What is expected:
Copy each line of the records below verbatim, without any alteration.

[Records]

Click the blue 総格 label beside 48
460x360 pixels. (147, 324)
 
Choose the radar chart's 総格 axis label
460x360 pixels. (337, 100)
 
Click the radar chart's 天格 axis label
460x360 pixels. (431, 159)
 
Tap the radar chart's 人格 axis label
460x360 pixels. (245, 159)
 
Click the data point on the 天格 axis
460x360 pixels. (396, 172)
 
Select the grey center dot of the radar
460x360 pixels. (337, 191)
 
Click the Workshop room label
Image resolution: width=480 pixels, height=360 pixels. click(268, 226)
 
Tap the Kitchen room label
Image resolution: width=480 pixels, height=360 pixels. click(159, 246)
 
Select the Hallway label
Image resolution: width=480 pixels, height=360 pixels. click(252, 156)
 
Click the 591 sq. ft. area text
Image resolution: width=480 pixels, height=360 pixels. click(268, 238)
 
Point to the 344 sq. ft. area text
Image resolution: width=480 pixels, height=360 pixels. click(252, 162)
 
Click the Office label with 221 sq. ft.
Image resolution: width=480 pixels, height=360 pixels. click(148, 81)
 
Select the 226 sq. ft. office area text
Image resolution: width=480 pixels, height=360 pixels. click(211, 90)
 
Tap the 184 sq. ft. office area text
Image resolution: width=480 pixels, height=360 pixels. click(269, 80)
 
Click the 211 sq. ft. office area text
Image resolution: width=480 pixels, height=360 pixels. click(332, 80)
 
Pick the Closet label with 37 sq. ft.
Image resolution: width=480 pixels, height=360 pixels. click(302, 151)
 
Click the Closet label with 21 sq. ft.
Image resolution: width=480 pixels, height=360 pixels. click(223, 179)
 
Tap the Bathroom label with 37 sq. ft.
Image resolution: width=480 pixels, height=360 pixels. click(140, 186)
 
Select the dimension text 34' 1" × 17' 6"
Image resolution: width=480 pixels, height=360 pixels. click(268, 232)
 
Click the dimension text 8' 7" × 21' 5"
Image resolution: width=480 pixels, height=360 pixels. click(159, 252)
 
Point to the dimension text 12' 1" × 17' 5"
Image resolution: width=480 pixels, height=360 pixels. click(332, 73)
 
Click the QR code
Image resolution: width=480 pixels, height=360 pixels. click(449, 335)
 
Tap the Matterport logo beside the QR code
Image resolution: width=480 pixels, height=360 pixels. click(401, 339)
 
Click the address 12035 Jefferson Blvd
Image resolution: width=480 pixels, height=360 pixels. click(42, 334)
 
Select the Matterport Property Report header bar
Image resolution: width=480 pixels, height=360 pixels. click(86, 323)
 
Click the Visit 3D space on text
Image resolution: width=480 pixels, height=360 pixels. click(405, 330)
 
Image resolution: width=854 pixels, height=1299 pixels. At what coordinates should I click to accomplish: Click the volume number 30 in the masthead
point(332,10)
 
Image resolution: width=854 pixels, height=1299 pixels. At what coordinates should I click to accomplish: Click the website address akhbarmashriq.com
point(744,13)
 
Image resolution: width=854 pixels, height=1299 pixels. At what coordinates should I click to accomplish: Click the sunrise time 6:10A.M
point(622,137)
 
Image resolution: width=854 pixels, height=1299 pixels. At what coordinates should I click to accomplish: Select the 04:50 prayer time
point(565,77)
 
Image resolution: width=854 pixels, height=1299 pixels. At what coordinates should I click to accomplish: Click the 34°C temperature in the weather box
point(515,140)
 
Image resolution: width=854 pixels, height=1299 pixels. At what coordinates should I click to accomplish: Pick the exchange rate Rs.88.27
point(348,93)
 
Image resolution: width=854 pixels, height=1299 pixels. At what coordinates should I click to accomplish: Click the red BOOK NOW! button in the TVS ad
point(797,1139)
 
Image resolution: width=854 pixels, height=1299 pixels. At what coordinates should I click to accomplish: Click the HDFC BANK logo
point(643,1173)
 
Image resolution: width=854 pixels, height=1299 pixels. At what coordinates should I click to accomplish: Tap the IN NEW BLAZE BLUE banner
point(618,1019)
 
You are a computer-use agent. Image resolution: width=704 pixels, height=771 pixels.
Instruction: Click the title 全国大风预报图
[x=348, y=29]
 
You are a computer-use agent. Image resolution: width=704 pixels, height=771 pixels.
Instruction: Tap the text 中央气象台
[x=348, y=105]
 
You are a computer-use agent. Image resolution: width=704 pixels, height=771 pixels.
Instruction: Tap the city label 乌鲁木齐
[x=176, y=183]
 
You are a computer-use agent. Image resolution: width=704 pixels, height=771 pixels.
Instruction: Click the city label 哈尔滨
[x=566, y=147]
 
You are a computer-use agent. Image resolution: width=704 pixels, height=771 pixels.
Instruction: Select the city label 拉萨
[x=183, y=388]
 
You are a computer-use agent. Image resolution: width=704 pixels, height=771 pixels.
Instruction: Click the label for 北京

Task response:
Click the blue 総格 label beside 48
460x360 pixels. (147, 324)
 
Choose the radar chart's 総格 axis label
460x360 pixels. (337, 100)
 
Click the radar chart's 天格 axis label
460x360 pixels. (431, 159)
 
Tap the radar chart's 人格 axis label
460x360 pixels. (245, 159)
 
Click the data point on the 天格 axis
460x360 pixels. (396, 172)
 
Select the grey center dot of the radar
460x360 pixels. (337, 191)
 
Click the Workshop room label
Image resolution: width=480 pixels, height=360 pixels. click(268, 226)
 
Tap the Kitchen room label
Image resolution: width=480 pixels, height=360 pixels. click(159, 246)
 
Select the Hallway label
Image resolution: width=480 pixels, height=360 pixels. click(252, 156)
 
Click the 591 sq. ft. area text
Image resolution: width=480 pixels, height=360 pixels. click(268, 238)
 
Point to the 344 sq. ft. area text
Image resolution: width=480 pixels, height=360 pixels. click(252, 162)
 
Click the Office label with 221 sq. ft.
Image resolution: width=480 pixels, height=360 pixels. click(148, 81)
 
Select the 226 sq. ft. office area text
Image resolution: width=480 pixels, height=360 pixels. click(211, 90)
 
Tap the 184 sq. ft. office area text
Image resolution: width=480 pixels, height=360 pixels. click(269, 80)
 
Click the 211 sq. ft. office area text
Image resolution: width=480 pixels, height=360 pixels. click(332, 80)
 
Pick the Closet label with 37 sq. ft.
Image resolution: width=480 pixels, height=360 pixels. click(302, 151)
 
Click the Closet label with 21 sq. ft.
Image resolution: width=480 pixels, height=360 pixels. click(223, 179)
 
Tap the Bathroom label with 37 sq. ft.
Image resolution: width=480 pixels, height=360 pixels. click(140, 186)
 
Select the dimension text 34' 1" × 17' 6"
Image resolution: width=480 pixels, height=360 pixels. click(268, 232)
 
Click the dimension text 8' 7" × 21' 5"
Image resolution: width=480 pixels, height=360 pixels. click(159, 252)
 
Point to the dimension text 12' 1" × 17' 5"
Image resolution: width=480 pixels, height=360 pixels. click(332, 73)
 
Click the QR code
Image resolution: width=480 pixels, height=360 pixels. click(449, 335)
 
Tap the Matterport logo beside the QR code
Image resolution: width=480 pixels, height=360 pixels. click(401, 339)
 
Click the address 12035 Jefferson Blvd
Image resolution: width=480 pixels, height=360 pixels. click(42, 334)
 
Select the Matterport Property Report header bar
Image resolution: width=480 pixels, height=360 pixels. click(86, 323)
 
Click the Visit 3D space on text
Image resolution: width=480 pixels, height=360 pixels. click(405, 330)
 
Image resolution: width=854 pixels, height=1299 pixels. At what coordinates should I click to accomplish: Click the volume number 30 in the masthead
point(332,10)
 
Image resolution: width=854 pixels, height=1299 pixels. At what coordinates should I click to accomplish: Click the website address akhbarmashriq.com
point(744,13)
 
Image resolution: width=854 pixels, height=1299 pixels. At what coordinates should I click to accomplish: Click the sunrise time 6:10A.M
point(622,137)
 
Image resolution: width=854 pixels, height=1299 pixels. At what coordinates should I click to accomplish: Select the 04:50 prayer time
point(565,77)
 
Image resolution: width=854 pixels, height=1299 pixels. At what coordinates should I click to accomplish: Click the 34°C temperature in the weather box
point(515,140)
 
Image resolution: width=854 pixels, height=1299 pixels. At what coordinates should I click to accomplish: Pick the exchange rate Rs.88.27
point(348,93)
 
Image resolution: width=854 pixels, height=1299 pixels. At what coordinates should I click to accomplish: Click the red BOOK NOW! button in the TVS ad
point(797,1139)
 
Image resolution: width=854 pixels, height=1299 pixels. At what coordinates should I click to accomplish: Click the HDFC BANK logo
point(643,1173)
 
Image resolution: width=854 pixels, height=1299 pixels. At what coordinates should I click to accomplish: Tap the IN NEW BLAZE BLUE banner
point(618,1019)
 
You are a computer-use agent. Image resolution: width=704 pixels, height=771 pixels.
Instruction: Click the title 全国大风预报图
[x=348, y=29]
 
You are a computer-use agent. Image resolution: width=704 pixels, height=771 pixels.
Instruction: Tap the text 中央气象台
[x=348, y=105]
 
You are a computer-use agent. Image resolution: width=704 pixels, height=771 pixels.
Instruction: Tap the city label 乌鲁木齐
[x=176, y=183]
 
You are a computer-use agent. Image resolution: width=704 pixels, height=771 pixels.
Instruction: Click the city label 哈尔滨
[x=566, y=147]
 
You are a computer-use agent. Image resolution: width=704 pixels, height=771 pixels.
Instruction: Select the city label 拉萨
[x=183, y=388]
 
You are a computer-use agent. Image resolution: width=704 pixels, height=771 pixels.
Instruction: Click the label for 北京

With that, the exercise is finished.